** START OF Excerpted records **

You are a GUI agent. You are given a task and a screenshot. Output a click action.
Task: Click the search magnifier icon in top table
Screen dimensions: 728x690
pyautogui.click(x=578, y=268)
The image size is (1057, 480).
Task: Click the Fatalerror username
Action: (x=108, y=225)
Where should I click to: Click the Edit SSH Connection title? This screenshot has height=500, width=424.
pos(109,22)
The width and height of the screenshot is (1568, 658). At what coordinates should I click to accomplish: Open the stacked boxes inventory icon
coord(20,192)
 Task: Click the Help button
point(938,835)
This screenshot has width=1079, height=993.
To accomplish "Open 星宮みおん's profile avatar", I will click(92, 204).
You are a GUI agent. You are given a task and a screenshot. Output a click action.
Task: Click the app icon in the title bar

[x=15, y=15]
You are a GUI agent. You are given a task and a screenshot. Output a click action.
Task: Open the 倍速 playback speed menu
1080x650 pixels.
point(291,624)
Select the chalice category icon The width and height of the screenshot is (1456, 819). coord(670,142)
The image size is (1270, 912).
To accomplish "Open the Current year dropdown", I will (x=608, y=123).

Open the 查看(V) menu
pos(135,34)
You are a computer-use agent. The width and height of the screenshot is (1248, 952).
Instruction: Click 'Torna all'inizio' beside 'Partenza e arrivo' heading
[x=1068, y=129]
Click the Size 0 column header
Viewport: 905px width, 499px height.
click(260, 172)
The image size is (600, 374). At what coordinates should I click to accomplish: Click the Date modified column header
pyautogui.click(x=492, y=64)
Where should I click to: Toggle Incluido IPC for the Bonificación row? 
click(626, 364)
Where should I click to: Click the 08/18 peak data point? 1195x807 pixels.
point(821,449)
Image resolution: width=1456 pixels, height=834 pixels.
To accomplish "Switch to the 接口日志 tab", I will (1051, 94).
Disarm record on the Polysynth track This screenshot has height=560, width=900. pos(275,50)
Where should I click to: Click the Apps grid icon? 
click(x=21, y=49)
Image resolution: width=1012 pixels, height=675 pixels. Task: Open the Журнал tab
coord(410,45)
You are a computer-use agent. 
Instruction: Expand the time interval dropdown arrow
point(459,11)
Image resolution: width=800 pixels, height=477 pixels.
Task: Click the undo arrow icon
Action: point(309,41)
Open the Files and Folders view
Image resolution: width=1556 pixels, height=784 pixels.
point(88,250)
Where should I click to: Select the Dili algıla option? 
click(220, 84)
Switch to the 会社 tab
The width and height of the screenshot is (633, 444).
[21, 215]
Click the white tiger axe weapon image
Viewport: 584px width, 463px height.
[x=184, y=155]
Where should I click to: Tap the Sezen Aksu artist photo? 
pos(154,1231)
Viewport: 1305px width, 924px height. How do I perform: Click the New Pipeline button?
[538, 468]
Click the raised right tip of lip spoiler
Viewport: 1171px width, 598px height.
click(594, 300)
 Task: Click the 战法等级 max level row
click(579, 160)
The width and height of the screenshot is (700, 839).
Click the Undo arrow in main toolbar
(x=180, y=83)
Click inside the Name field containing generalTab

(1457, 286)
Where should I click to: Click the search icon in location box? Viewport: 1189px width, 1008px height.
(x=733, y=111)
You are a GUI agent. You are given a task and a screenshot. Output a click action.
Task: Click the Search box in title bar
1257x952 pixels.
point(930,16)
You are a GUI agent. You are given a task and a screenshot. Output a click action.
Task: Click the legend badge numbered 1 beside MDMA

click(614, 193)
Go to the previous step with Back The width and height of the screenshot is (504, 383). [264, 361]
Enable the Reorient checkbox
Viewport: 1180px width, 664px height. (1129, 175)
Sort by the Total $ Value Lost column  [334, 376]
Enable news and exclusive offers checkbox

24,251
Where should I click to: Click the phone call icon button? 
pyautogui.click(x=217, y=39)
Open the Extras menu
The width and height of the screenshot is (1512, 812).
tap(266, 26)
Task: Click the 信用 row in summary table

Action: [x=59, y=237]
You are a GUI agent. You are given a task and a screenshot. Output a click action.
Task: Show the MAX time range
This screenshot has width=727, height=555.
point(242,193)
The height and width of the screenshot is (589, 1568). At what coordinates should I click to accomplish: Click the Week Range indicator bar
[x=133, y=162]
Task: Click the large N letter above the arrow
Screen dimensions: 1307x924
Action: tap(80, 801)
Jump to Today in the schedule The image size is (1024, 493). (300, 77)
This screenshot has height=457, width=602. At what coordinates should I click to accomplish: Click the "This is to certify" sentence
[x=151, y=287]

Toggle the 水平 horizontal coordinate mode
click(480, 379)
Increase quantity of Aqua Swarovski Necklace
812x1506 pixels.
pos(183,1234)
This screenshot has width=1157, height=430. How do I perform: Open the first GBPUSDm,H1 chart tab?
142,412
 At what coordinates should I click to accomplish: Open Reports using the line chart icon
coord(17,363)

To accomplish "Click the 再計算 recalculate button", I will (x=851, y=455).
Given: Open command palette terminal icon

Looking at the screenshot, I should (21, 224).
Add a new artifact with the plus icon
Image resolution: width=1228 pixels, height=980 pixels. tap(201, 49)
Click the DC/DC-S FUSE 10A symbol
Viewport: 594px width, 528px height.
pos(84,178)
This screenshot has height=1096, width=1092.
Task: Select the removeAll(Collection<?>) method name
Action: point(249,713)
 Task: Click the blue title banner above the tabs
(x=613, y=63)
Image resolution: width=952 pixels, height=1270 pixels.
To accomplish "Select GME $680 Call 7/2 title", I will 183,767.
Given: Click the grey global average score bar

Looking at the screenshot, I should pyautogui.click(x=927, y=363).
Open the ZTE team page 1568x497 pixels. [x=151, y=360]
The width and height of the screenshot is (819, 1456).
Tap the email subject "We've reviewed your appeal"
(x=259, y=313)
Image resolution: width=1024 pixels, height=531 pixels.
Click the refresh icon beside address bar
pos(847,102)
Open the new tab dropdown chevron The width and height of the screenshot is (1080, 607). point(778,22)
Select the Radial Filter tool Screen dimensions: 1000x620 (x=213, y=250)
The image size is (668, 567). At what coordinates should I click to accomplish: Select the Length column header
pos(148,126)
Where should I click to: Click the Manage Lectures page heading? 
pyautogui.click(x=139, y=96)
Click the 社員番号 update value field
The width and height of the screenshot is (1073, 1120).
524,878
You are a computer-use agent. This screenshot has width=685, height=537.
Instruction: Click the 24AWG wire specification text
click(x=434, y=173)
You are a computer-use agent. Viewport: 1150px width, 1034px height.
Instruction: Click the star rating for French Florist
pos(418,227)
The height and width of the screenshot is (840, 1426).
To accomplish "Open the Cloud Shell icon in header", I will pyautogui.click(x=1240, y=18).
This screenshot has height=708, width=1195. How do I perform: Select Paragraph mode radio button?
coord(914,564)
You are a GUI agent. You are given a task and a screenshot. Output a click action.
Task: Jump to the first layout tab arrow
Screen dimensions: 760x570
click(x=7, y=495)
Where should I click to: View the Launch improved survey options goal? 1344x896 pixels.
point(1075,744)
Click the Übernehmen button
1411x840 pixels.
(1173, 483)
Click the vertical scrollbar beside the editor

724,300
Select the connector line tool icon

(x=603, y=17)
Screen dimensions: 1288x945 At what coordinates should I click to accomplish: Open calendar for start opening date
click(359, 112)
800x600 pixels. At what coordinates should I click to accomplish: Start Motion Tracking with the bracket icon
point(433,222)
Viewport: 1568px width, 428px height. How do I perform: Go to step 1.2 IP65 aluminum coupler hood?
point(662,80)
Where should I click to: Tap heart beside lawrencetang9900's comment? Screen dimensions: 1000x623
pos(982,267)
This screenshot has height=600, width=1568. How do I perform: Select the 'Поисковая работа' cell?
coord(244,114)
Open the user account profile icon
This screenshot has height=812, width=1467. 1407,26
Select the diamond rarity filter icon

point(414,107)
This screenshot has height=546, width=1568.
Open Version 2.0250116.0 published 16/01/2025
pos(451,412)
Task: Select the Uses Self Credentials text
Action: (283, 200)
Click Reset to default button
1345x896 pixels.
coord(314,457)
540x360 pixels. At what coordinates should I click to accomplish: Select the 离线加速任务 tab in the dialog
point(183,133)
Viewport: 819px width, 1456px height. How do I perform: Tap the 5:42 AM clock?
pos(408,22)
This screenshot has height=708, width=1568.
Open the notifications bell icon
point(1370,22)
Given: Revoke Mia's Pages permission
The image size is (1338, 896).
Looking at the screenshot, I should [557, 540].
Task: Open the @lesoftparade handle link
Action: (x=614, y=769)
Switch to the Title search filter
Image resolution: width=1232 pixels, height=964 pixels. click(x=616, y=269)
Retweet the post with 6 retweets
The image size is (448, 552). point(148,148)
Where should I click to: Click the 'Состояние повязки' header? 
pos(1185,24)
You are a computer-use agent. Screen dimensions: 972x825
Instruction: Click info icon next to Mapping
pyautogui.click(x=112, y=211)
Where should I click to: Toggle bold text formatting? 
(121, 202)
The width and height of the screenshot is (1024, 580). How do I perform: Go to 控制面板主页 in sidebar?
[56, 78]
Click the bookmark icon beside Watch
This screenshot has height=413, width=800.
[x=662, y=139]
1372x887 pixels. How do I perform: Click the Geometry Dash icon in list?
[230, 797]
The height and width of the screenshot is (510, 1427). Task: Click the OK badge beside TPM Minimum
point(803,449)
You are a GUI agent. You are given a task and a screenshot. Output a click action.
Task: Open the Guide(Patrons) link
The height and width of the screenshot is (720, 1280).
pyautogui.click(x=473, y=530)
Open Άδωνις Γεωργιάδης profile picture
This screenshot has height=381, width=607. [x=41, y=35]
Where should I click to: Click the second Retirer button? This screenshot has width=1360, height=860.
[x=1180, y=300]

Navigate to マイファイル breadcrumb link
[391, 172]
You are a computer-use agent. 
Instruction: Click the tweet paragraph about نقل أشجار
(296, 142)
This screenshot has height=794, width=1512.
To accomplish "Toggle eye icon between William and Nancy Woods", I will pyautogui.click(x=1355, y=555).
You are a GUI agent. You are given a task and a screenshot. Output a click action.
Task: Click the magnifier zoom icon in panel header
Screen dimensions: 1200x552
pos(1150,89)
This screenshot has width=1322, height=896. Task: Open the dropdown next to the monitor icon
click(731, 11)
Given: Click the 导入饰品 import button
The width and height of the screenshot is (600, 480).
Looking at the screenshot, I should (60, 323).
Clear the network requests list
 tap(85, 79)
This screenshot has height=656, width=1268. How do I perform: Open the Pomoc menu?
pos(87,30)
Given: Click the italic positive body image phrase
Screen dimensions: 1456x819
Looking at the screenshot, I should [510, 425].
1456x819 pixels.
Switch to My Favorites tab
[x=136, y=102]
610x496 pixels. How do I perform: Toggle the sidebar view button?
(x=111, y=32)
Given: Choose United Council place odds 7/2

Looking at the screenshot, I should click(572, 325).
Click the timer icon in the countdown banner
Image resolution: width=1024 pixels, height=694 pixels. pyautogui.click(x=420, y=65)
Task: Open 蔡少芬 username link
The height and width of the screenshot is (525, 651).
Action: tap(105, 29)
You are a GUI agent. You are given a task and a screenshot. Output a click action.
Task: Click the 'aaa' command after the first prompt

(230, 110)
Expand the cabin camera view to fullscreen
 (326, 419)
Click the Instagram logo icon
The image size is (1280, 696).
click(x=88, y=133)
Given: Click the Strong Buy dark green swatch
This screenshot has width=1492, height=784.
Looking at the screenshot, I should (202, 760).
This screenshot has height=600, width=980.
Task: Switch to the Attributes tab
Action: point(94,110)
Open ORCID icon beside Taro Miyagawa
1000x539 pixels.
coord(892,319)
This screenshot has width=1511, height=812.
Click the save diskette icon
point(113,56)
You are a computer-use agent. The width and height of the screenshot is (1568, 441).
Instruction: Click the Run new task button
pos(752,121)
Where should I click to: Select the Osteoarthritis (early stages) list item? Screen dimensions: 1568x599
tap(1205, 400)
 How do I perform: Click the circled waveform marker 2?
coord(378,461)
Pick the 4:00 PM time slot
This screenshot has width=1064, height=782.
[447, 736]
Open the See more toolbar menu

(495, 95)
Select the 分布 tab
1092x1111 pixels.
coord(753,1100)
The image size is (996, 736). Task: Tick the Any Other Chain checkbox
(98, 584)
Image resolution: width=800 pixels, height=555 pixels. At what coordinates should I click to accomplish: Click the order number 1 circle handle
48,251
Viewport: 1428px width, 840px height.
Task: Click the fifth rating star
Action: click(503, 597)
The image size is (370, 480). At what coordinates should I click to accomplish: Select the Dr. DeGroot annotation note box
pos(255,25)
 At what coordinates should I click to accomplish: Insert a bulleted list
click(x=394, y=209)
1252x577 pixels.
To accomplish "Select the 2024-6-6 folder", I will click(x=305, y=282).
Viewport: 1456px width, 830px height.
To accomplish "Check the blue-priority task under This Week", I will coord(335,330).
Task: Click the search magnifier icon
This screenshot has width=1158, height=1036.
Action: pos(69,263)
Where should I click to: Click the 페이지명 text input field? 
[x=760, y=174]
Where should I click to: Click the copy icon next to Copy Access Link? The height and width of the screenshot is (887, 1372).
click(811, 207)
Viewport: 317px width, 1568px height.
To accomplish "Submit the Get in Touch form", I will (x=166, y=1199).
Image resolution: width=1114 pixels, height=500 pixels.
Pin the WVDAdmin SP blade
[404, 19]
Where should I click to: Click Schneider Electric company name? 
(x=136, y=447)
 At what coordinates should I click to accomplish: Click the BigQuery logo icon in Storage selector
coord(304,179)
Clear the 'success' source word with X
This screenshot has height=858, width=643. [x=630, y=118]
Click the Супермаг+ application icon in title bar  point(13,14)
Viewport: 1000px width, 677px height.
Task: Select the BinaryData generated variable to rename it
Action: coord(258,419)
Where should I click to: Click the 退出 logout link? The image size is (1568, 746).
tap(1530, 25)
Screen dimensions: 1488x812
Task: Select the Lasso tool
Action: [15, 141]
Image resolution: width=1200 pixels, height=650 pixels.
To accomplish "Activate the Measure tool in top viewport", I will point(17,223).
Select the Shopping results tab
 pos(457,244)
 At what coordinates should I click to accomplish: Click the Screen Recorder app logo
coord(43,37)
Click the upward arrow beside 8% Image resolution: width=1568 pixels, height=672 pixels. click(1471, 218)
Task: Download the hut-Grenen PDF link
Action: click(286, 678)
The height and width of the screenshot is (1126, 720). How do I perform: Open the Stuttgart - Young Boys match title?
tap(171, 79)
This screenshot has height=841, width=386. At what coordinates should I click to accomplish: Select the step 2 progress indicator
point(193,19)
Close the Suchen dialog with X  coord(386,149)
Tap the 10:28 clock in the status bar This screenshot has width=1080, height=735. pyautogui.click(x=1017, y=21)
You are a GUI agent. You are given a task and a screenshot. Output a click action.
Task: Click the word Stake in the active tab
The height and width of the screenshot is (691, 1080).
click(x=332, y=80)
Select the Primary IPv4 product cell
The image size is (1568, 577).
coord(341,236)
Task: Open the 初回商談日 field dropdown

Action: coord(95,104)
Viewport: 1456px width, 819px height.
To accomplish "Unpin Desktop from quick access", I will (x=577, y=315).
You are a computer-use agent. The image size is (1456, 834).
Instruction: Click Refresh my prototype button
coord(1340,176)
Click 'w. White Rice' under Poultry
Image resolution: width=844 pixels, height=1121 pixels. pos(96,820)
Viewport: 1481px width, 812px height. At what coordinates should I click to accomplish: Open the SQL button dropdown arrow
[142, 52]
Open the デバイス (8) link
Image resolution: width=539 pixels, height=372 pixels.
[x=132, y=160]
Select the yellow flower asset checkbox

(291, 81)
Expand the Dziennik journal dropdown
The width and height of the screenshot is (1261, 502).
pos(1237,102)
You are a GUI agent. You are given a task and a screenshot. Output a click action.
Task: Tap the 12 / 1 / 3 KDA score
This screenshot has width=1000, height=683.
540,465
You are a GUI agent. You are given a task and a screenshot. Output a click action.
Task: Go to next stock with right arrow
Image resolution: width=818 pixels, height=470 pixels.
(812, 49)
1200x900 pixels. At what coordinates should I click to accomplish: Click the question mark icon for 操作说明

** END OF Excerpted records **

Extract the entries above verbatim, starting with the line containing "Open Άδωνις Γεωργιάδης profile picture" and going on through the line containing "(x=111, y=32)".

Open Άδωνις Γεωργιάδης profile picture
This screenshot has height=381, width=607. [x=41, y=35]
Where should I click to: Click the second Retirer button? This screenshot has width=1360, height=860.
[x=1180, y=300]

Navigate to マイファイル breadcrumb link
[391, 172]
You are a computer-use agent. 
Instruction: Click the tweet paragraph about نقل أشجار
(296, 142)
This screenshot has height=794, width=1512.
To accomplish "Toggle eye icon between William and Nancy Woods", I will pyautogui.click(x=1355, y=555).
You are a GUI agent. You are given a task and a screenshot. Output a click action.
Task: Click the magnifier zoom icon in panel header
Screen dimensions: 1200x552
pos(1150,89)
This screenshot has width=1322, height=896. Task: Open the dropdown next to the monitor icon
click(731, 11)
Given: Click the 导入饰品 import button
The width and height of the screenshot is (600, 480).
Looking at the screenshot, I should (60, 323).
Clear the network requests list
 tap(85, 79)
This screenshot has height=656, width=1268. How do I perform: Open the Pomoc menu?
pos(87,30)
Given: Click the italic positive body image phrase
Screen dimensions: 1456x819
Looking at the screenshot, I should [510, 425].
1456x819 pixels.
Switch to My Favorites tab
[x=136, y=102]
610x496 pixels. How do I perform: Toggle the sidebar view button?
(x=111, y=32)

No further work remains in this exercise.